### Data extracts

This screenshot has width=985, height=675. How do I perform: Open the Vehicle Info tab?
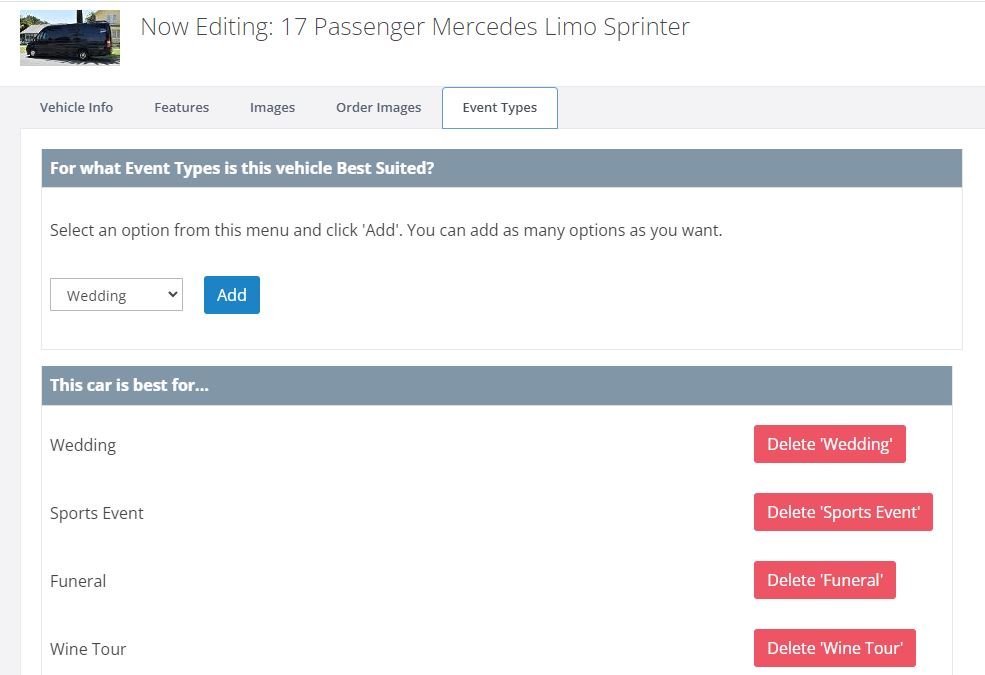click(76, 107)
...
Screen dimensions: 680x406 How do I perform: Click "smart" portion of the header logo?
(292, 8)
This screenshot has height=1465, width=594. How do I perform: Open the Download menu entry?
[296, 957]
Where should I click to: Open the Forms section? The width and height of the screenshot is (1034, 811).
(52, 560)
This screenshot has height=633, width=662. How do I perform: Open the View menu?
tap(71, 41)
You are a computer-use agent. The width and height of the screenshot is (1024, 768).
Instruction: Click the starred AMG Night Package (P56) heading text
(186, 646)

### What you should do
From the material above, copy exactly the lines between the line holding "This screenshot has height=1465, width=594." and the line holding "You are a computer-use", inclusive, and only those.

### Answer below
This screenshot has height=1465, width=594. How do I perform: Open the Download menu entry?
[296, 957]
Where should I click to: Open the Forms section? The width and height of the screenshot is (1034, 811).
(52, 560)
This screenshot has height=633, width=662. How do I perform: Open the View menu?
tap(71, 41)
You are a computer-use agent. The width and height of the screenshot is (1024, 768).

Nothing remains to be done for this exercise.